Directed by Michal Aviad
Much of Invisible feels like the opening of a horror film: in particular, the ominous stretches before violence takes place. In the case of Israeli director Michal Aviad’s film, there’s a twist—the violence is in the past. Her two protagonists suffered sexual assault at the hands of a serial rapist twenty years ago. Television editor Nira (Evgenia Dodina) meets dance instructor and political activist Lily (Ronit Elkabetz) by chance and recalls that they first encountered each other at a police line-up. Nira becomes determined to find out as much as she can about “the Polite Rapist” and is angered to learn about his relatively lenient jail sentence.

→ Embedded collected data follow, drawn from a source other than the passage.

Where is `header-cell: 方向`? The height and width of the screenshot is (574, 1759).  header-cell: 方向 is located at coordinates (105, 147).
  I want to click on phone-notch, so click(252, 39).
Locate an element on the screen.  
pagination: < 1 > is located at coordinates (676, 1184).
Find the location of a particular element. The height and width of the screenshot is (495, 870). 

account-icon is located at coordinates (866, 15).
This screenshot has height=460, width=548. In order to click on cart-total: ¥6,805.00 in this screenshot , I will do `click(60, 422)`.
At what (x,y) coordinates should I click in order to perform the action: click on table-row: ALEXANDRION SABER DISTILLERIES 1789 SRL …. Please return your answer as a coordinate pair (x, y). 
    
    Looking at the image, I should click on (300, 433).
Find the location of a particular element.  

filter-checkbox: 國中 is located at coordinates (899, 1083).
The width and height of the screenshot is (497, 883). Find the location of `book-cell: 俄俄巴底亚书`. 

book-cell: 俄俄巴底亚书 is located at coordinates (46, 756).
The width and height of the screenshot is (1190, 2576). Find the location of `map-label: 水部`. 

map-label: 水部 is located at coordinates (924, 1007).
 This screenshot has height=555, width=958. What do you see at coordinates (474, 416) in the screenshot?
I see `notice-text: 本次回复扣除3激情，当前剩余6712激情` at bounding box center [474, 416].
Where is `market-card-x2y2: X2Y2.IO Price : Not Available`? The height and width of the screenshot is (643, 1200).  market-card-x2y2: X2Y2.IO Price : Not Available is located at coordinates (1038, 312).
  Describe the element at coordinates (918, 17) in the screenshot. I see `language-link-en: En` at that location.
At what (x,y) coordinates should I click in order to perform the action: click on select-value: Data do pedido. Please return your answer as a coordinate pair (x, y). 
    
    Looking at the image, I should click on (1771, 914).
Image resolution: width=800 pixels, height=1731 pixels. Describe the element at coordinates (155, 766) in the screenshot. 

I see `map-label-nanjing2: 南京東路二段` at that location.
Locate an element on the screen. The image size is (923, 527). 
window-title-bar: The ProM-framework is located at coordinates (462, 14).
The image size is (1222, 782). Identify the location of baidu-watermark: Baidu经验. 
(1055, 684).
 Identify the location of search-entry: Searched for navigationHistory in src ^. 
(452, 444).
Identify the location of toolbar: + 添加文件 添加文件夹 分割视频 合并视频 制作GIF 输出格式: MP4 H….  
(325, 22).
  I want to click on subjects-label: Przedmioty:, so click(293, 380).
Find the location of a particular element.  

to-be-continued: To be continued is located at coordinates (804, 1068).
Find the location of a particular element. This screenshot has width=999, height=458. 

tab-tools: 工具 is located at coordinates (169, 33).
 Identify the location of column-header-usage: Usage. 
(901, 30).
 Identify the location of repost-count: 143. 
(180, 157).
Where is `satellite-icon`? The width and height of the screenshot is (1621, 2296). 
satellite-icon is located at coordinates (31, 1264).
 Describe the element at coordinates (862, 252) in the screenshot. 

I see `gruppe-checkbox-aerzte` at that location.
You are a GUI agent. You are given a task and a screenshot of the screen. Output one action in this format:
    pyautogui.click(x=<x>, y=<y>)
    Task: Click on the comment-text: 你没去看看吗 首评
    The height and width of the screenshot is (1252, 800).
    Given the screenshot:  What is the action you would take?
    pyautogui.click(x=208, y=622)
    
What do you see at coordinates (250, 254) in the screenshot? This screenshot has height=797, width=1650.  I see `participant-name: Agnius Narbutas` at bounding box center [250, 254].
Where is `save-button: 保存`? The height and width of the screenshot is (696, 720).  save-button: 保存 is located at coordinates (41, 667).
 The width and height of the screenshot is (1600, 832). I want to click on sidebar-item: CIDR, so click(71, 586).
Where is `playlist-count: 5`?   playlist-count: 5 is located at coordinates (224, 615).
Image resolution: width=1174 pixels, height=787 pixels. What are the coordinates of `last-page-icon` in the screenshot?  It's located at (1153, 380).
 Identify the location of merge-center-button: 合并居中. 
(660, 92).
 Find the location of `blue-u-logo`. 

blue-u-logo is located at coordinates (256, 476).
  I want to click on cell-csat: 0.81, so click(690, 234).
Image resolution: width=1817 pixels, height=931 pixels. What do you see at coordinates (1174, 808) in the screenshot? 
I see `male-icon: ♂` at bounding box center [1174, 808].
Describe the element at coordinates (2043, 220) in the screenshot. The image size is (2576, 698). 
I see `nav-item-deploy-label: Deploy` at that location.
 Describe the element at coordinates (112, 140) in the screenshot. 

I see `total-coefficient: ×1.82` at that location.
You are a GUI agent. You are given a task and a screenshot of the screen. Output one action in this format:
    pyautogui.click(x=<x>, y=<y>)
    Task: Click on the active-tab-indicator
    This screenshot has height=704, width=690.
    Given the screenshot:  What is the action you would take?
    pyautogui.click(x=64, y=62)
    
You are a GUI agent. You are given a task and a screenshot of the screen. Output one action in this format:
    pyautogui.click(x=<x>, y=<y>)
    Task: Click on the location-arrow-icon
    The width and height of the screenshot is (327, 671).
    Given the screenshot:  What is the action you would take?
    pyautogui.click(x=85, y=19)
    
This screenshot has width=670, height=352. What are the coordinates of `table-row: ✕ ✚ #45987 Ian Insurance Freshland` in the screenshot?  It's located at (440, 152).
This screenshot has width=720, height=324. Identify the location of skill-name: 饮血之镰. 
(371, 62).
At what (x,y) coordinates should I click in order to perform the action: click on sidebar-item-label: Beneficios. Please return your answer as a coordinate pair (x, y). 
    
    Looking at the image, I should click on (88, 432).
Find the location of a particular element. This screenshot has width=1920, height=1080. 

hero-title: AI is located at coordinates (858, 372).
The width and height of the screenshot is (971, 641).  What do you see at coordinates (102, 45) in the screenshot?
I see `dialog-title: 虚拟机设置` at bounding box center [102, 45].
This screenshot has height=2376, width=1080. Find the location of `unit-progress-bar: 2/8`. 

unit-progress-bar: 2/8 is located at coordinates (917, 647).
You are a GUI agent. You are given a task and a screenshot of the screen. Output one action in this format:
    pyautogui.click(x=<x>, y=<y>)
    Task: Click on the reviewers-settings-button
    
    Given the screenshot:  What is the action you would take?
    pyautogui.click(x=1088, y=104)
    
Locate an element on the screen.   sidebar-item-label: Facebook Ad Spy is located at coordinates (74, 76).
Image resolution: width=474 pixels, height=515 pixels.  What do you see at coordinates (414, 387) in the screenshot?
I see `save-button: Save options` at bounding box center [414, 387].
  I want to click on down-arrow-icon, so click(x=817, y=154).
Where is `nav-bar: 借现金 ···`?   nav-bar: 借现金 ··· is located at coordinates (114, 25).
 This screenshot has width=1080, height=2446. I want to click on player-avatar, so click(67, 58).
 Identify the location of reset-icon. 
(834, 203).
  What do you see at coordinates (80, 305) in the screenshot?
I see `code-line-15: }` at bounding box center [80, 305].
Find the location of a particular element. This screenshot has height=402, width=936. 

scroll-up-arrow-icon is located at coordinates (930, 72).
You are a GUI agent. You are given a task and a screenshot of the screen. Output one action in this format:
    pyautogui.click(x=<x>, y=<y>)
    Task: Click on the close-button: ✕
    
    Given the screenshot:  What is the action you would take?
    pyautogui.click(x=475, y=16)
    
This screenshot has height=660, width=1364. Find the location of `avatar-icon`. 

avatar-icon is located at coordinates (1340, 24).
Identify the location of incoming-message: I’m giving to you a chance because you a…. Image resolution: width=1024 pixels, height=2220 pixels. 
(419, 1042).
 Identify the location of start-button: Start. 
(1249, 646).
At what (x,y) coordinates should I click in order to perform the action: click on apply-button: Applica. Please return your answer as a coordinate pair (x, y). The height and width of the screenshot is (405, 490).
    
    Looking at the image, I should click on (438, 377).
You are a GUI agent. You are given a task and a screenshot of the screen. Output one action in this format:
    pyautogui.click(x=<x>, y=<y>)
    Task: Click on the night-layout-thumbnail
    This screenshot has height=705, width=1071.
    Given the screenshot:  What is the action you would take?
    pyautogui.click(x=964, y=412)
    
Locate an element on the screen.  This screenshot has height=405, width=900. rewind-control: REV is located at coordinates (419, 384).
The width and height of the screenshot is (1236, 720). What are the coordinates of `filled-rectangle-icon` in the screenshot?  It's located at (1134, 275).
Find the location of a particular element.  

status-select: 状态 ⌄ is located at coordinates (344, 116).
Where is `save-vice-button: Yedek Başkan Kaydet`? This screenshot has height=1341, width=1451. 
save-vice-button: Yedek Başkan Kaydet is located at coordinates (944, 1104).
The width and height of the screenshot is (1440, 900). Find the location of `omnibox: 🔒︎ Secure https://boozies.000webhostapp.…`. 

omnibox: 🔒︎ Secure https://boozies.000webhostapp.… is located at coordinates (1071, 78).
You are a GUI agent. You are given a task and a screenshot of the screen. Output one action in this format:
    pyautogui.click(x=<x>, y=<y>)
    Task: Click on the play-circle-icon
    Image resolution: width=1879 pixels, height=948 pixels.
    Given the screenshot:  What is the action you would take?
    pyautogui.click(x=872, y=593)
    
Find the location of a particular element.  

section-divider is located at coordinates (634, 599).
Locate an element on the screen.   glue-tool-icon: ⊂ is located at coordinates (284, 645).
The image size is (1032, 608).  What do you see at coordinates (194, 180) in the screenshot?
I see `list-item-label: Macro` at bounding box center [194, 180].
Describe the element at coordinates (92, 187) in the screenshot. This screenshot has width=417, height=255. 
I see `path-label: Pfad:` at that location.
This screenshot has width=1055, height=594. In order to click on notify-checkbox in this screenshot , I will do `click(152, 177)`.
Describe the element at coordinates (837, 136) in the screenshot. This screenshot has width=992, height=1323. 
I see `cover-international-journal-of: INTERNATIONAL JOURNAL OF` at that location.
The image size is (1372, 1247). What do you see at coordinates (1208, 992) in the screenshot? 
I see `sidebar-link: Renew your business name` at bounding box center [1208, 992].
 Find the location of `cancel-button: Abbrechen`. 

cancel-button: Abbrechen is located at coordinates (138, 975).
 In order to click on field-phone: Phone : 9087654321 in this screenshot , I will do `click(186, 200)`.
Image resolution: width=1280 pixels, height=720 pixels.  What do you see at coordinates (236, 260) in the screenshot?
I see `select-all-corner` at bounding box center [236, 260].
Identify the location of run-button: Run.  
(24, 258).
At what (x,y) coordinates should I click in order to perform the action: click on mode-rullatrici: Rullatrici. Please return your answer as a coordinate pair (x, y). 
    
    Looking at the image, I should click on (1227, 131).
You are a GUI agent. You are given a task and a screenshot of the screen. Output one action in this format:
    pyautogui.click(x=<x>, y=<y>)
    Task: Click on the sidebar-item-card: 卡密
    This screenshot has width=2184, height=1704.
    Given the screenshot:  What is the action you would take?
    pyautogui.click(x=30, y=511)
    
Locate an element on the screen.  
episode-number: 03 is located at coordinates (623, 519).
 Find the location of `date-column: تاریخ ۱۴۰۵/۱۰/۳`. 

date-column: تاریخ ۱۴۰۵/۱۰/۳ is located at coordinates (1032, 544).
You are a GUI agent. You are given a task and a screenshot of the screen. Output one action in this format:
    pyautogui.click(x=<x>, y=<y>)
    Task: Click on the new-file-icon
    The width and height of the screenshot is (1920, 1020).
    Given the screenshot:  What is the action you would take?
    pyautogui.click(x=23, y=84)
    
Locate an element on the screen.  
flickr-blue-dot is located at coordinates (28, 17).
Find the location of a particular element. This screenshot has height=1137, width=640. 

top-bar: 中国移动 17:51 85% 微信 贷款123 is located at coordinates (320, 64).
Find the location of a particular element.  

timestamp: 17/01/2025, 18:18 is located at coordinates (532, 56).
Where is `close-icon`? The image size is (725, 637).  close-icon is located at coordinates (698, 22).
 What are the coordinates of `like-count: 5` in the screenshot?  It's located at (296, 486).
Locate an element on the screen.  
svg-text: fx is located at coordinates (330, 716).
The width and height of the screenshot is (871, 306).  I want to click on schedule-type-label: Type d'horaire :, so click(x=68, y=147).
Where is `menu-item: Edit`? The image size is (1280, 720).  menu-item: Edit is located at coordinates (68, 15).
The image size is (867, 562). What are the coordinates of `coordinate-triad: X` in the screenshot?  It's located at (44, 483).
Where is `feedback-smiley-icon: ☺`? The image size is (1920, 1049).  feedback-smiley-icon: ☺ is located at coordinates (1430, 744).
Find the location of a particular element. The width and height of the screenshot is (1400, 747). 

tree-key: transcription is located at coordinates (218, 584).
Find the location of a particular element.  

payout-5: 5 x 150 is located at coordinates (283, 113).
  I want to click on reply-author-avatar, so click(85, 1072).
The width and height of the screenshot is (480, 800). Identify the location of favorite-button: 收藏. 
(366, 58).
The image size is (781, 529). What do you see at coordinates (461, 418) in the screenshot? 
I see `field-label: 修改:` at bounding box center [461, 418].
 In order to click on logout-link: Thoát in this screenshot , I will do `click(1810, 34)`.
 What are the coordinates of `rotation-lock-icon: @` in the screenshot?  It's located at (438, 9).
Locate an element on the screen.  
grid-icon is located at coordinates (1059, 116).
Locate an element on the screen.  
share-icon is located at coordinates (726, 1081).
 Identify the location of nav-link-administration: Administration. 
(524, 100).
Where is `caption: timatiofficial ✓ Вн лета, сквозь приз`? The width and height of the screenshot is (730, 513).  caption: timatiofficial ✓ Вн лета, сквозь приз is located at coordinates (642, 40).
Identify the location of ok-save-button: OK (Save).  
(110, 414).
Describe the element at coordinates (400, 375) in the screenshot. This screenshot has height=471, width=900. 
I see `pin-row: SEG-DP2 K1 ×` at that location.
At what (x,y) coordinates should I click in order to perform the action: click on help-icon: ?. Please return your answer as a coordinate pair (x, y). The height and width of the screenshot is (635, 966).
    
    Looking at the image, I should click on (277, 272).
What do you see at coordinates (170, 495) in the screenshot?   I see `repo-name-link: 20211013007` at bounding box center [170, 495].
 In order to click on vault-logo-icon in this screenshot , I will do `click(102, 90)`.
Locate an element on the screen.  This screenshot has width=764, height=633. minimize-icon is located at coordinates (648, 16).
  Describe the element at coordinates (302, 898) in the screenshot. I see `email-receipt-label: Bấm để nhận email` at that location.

Very few films have devoted as much time and energy to the long-term consequences of rape as Invisible. Aviad’s background lies in documentaries; this is her narrative debut. However, it’s grounded in reality. The Polite Rapist was a real person, and Invisible incorporates documentary footage of his victims and the rapist himself. It closes on a didactic note, informing the spectator that one in five women will be victims of rape or attempted rape during their lifetime. Aviad expresses her disgust with rape culture more subtly during most of the film itself, showing Lily and Nira gaining strength from their growing friendship and portraying Tel Aviv as a nocturnal, menacing city full of dark shadows and surprise encounters. Invisible seems to be a naturalist film, especially given its documentary elements, but it’s subtly stylized. In the end, Lily and Nira find their voice by picking up a video camera, and their story seems to merge with the director’s.